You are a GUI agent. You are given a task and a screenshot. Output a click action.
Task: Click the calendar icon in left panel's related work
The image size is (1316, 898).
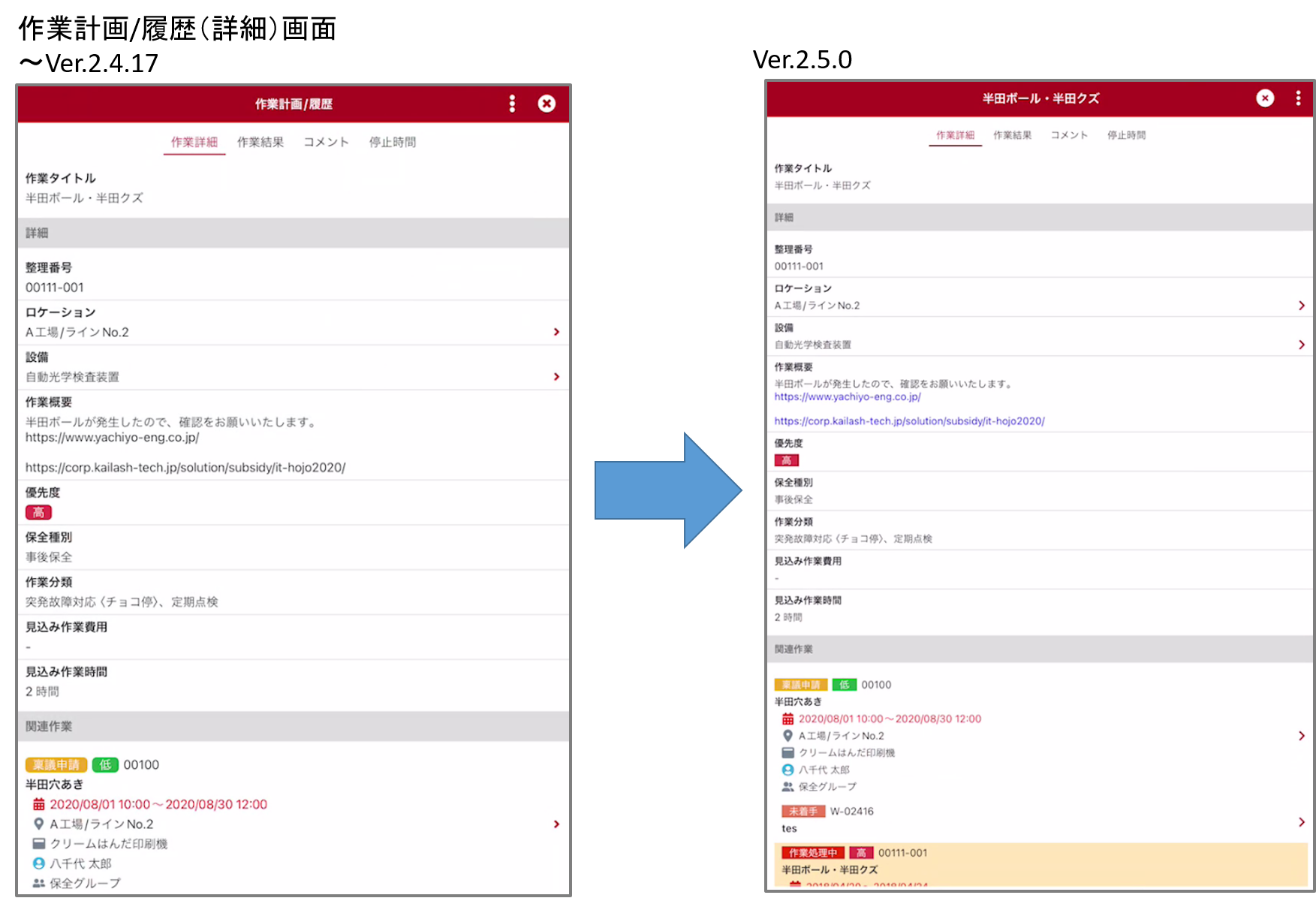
==
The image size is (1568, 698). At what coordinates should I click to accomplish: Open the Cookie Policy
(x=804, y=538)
* * *
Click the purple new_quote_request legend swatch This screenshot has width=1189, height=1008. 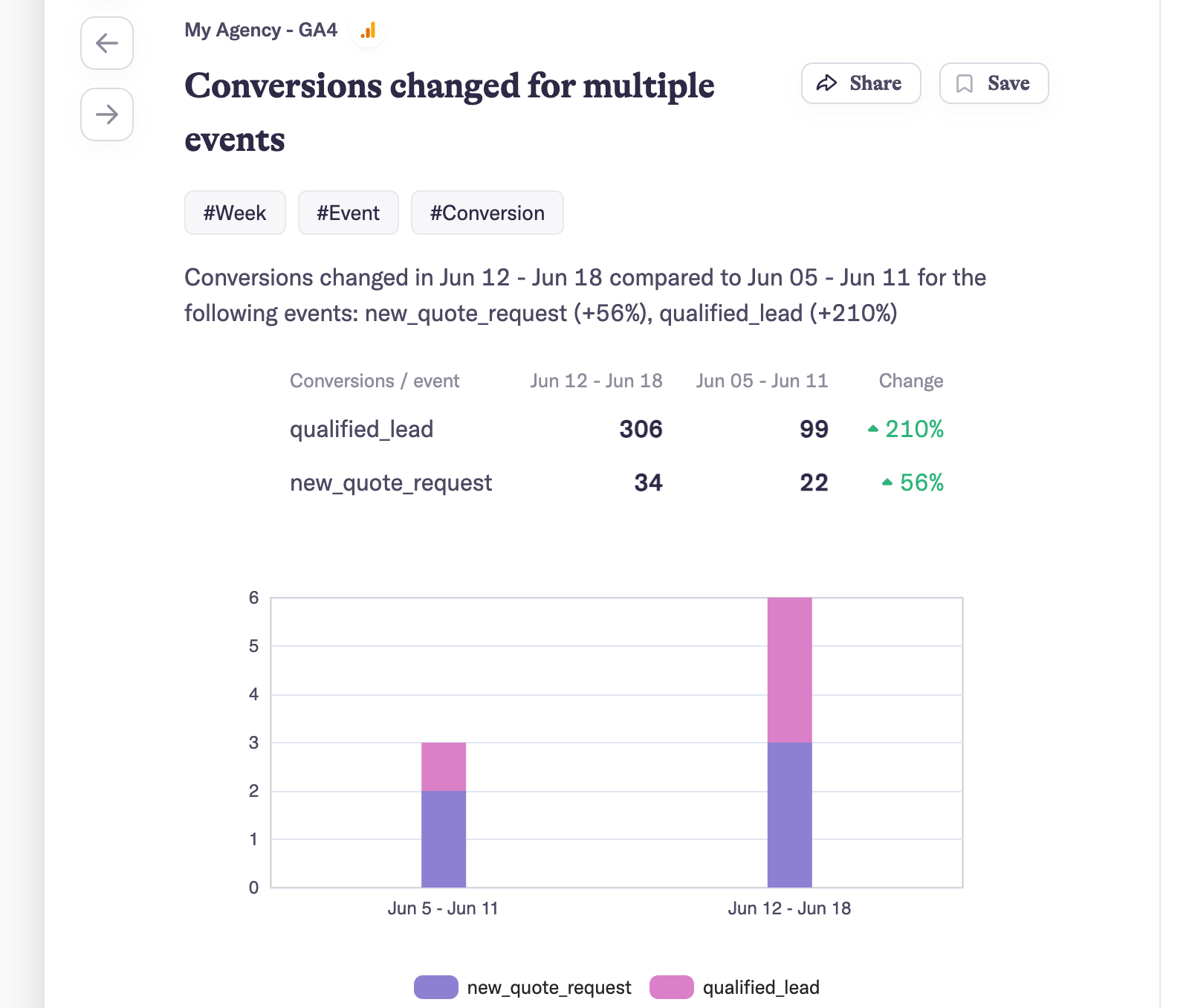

■ **Task brief**
Could you repeat exactly the lines in the listing above from the one with "Task: Click the" down to the one with "The image size is (1316, 898)."? Include both of those lines.

■ **Solution to the exercise**
Task: Click the calendar icon in left panel's related work
The image size is (1316, 898).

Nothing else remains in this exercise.